Amable y cercano ante los medios, su última imagen en La Ciudad Deportiva dejó un instante tierno y cotidiano. JIM, en bicicleta y con un casco mal ajustado, se despedía uno por uno de todos los empleados que salían a su paso. Al ver ese fotograma pensé en la crueldad de su posición, en esa especie de examen permanente al que se somete a cualquier técnico. Revisé entonces algunos datos prescindibles. El buscador de este medio ofrece 1691 resultados con la palabra JIM y más de 50 textos con su nombre en el título. Pienso, con una nostalgia algo forzada, que este podría ser el último.
Un encuentro con JIM
Recordé entonces mi mejor encuentro con JIM, en el mes de octubre. El club organizó un acto en la previa del duelo ante el Huesca. Era en la primera vuelta, cuando las ilusiones todavía están por estrenar. JIM fue afectuoso con el entrenador rival (Nacho Ambriz) y asumió el papel de anfitrión, casi de cicerone. Le dedicó a los medios todo su tiempo e hizo lo mismo conmigo.

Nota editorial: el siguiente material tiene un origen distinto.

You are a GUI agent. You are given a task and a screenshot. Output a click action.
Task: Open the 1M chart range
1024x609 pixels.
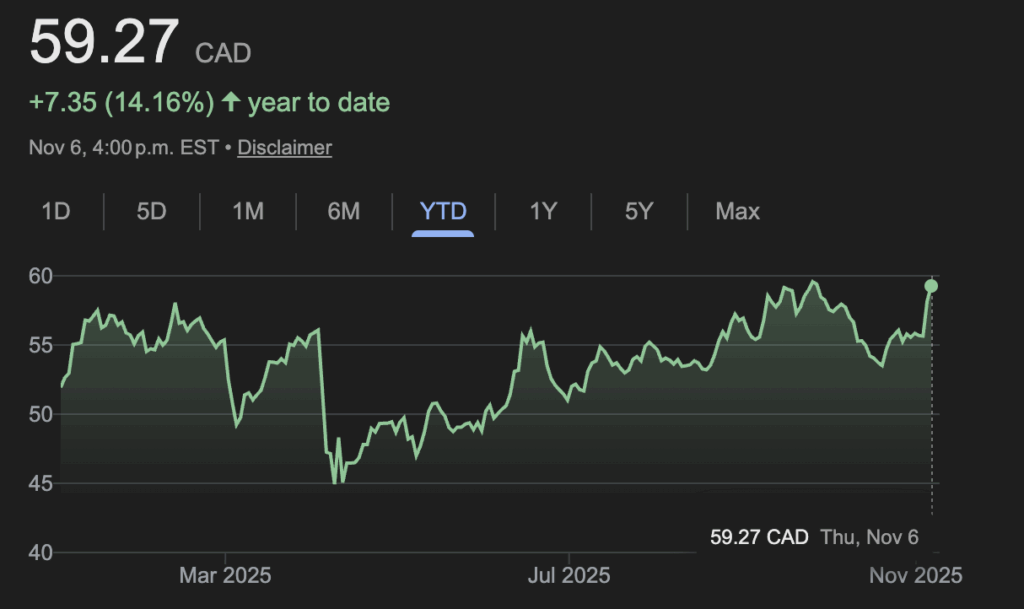click(248, 211)
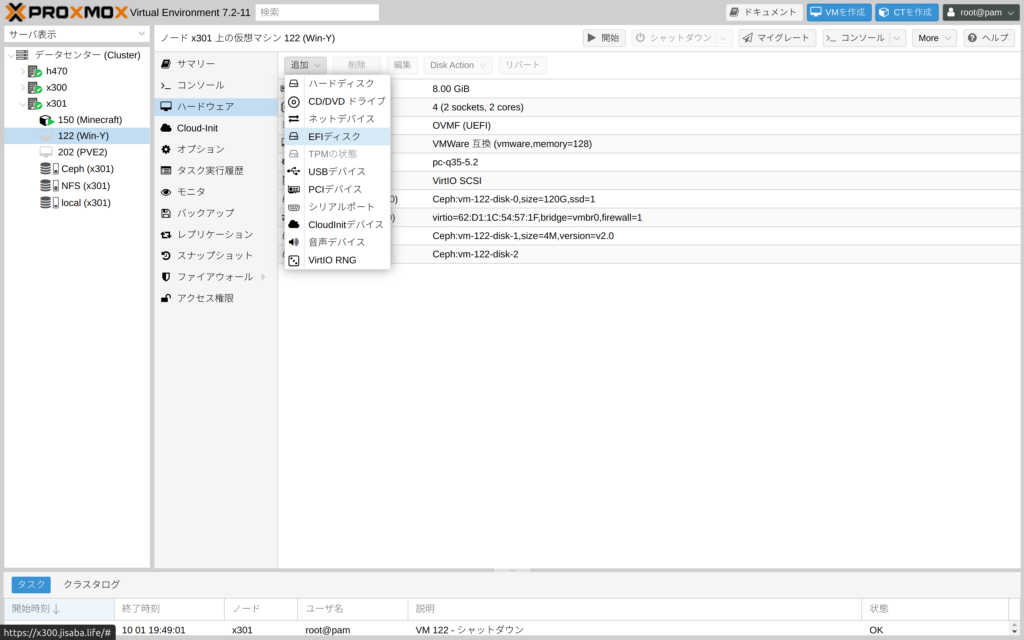This screenshot has width=1024, height=640.
Task: Click the PCI device icon in menu
Action: [x=294, y=189]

JIM me explicó entonces que de niño coleccionaba estampas y cromos de los futbolistas. Su mayor ídolo en Zaragoza había sido José Luis Violeta, al que siempre consideró un libre elegante y excepcional y un caballero ejemplar. Me confesó que le había conocido el día anterior y que había sido uno de los momentos más especiales de su tiempo en Zaragoza.
Las mascarillas seguían vigentes y era más fácil confundir y no reconocer a la gente. Durante unos minutos, JIM y yo hablamos algo separados del resto. Un rato más tarde, un conocido periodista de la ciudad se acercó a saludar al técnico. Nos vio allí, a las puertas del edificio y me miró de arriba abajo, como si buscara en mí algunos rasgos que le fueran familiares. El periodista fue tan ceremonioso en su saludo con el técnico como en el que improvisó conmigo. Era la primera vez que nos veíamos y aún así creyó que era una persona a la que ya había visto. Yo no tardé mucho en darme cuenta de que me había confundido con alguien.
-Hacía mucho tiempo que no te veía-me dijo a mí.
Y luego se dirigió a JIM.
-La verdad es que os parecéis. Tenéis los mismos ojos.
Ninguno de los dos quiso sacar del error al periodista, que se fue convencido de haber coincidido con el hijo de Juan Ignacio Martínez. El técnico y yo nos reímos en secreto, como si compartiéramos una broma privada. La noticia publicada al día siguiente confirmó la confusión: según el texto del periodista, JIM había acudido a la jornada “en compañía de su familia”.
Al acabar el acto, JIM se despidió amable, como si me conociera de toda la vida. Como si yo hubiera sido su hijo, aunque solo fuera por un tiempo.